This work is supported by Continuum Analytics the XDATA Program and the Data Driven Discovery Initiative from the Moore Foundation
Summary
This post briefly describes potential interactions between Dask and TensorFlow and then goes through a concrete example using them together for distributed training with a moderately complex architecture.
This post was written in haste, see disclaimers below.
Introduction
Dask and TensorFlow both provide distributed computing in Python. TensorFlow excels at deep learning applications while Dask is more generic.
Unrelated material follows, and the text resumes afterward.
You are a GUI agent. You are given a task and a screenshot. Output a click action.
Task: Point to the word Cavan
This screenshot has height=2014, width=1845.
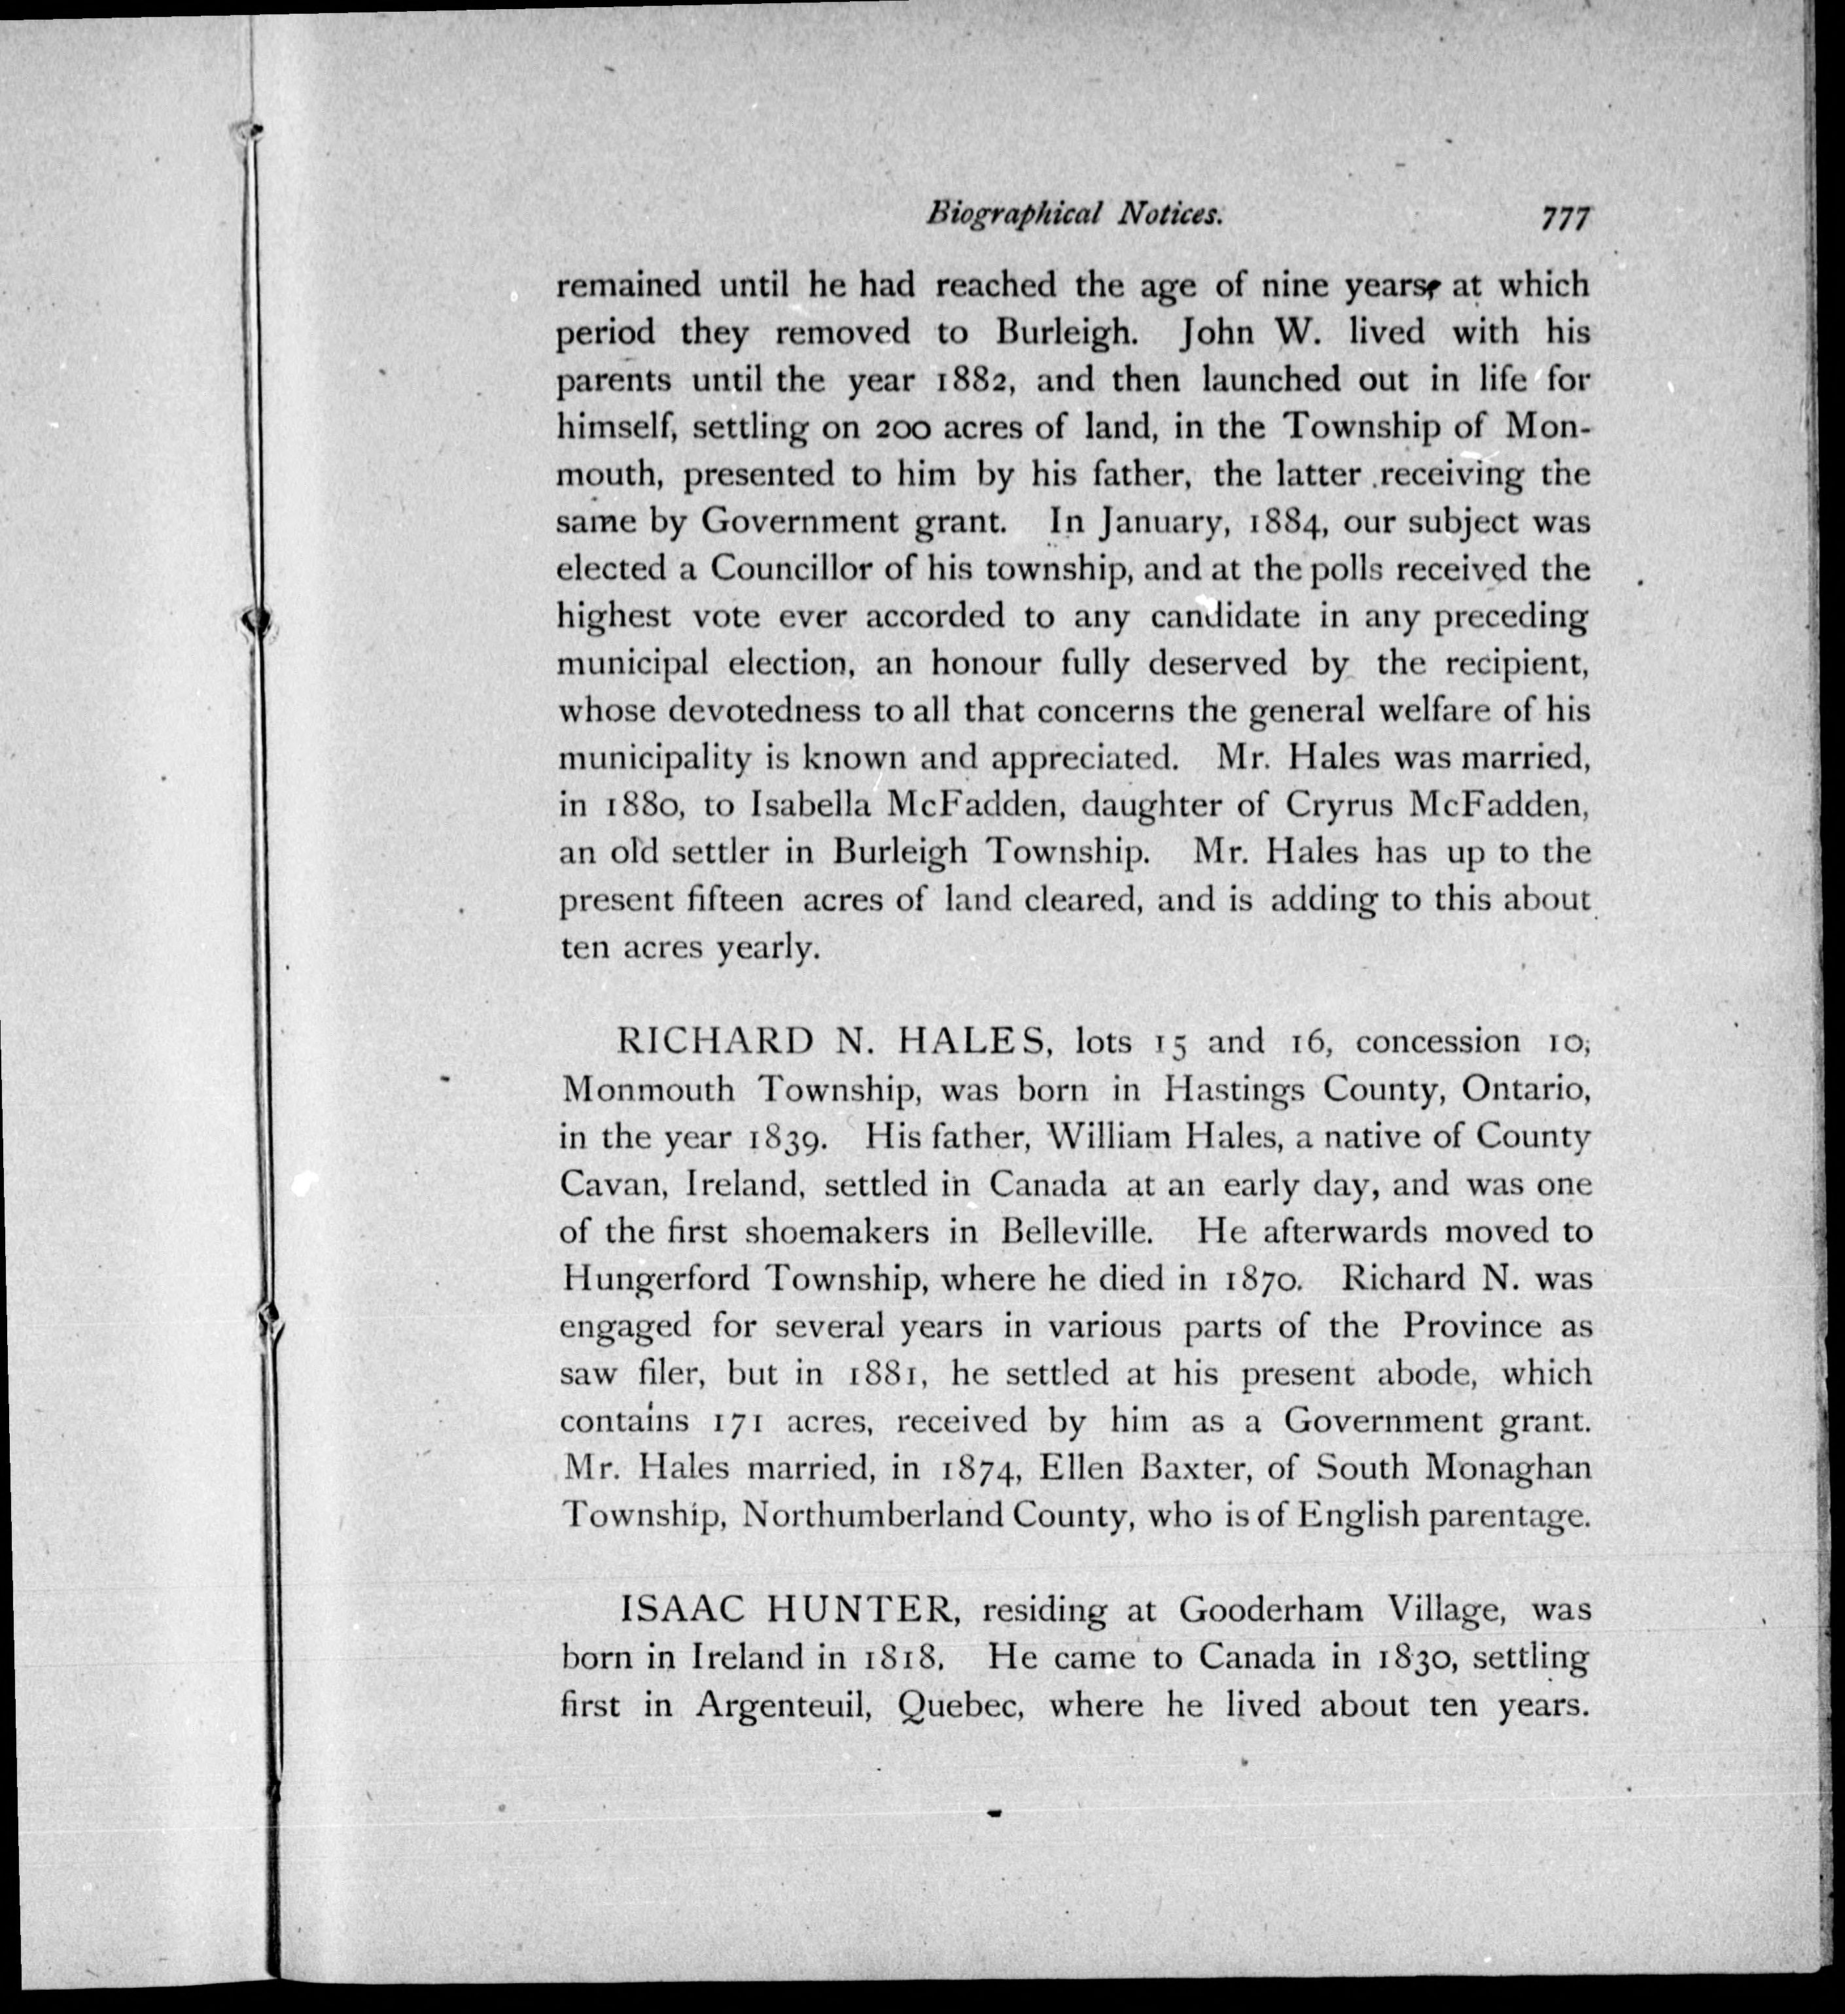[x=612, y=1185]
We can combine both together in a few applications:
- Simple data parallelism: hyper-parameter searches during training and predicting already-trained models against large datasets are both trivial to distribute with Dask as they would be trivial to distribute with any distributed computing system (Hadoop/Spark/Flink/etc..) We won’t discuss this topic much. It should be straightforward.
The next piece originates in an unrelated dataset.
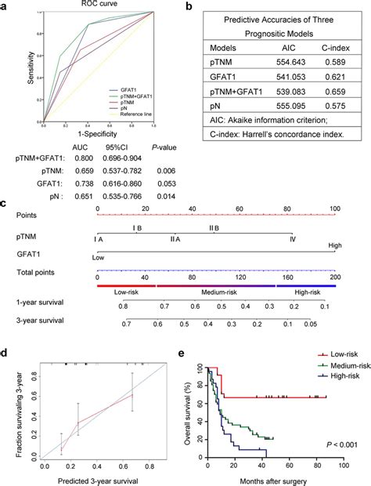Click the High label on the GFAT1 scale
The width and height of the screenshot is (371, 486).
[x=334, y=245]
- Deployment: A common pain point with TensorFlow is that setup isn’t well automated. This plagues all distributed systems, especially those that are run on a wide variety of cluster managers (see cluster deployment blogpost for more information). Fortunately, if you already have a Dask cluster running it’s trivial to stand up a distributed TensorFlow network on top of it running within the same processes.
- Pre-processing: We pre-process data with dask.dataframe or dask.array, and then hand that data off to TensorFlow for training. If Dask and TensorFlow are co-located on the same processes then this movement is efficient. Working together we can build efficient and general use deep learning pipelines.
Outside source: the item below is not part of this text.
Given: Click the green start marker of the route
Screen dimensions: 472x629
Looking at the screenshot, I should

In this blogpost we look very briefly at the first case of simple parallelism. Then go into more depth on an experiment that uses Dask and TensorFlow in a more complex situation. We’ll find we can accomplish a fairly sophisticated workflow easily, both due to how sensible TensorFlow is to set up and how flexible Dask can be in advanced situations.
Motivation and Disclaimers
Distributed deep learning is fundamentally changing the way humanity solves some very hard computing problems like natural language translation, speech-to-text transcription, image recognition, etc.. However, distributed deep learning also suffers from public excitement, which may distort our image of its utility. Distributed deep learning is not always the correct choice for most problems. This is for two reasons:
- Focusing on single machine computation is often a better use of time. Model design, GPU hardware, etc. can have a more dramatic impact than scaling out. For newcomers to deep learning, watching online video lecture series may be a better use of time than reading this blogpost.
- Traditional machine learning techniques like logistic regression, and gradient boosted trees can be more effective than deep learning if you have finite data. They can also sometimes provide valuable interpretability results.
Regardless, there are some concrete take-aways, even if distributed deep learning is not relevant to your application:
- TensorFlow is straightforward to set up from Python
- Dask is sufficiently flexible out of the box to support complex settings and workflows
- We’ll see an example of a typical distributed learning approach that generalizes beyond deep learning.
Additionally the author does not claim expertise in deep learning and wrote this blogpost in haste.
Simple Parallelism
Most parallel computing is simple. We easily apply one function to lots of data, perhaps with slight variation. In the case of deep learning this can enable a couple of common workflows:
Build many different models, train each on the same data, choose the best performing one. Using dask’s concurrent.futures interface, this looks something like the following:
# Hyperparameter searchclient=Client('dask-scheduler-address:8786')scores=client.map(train_and_evaluate,hyper_param_list,data=data)best=client.submit(max,scores)best.result()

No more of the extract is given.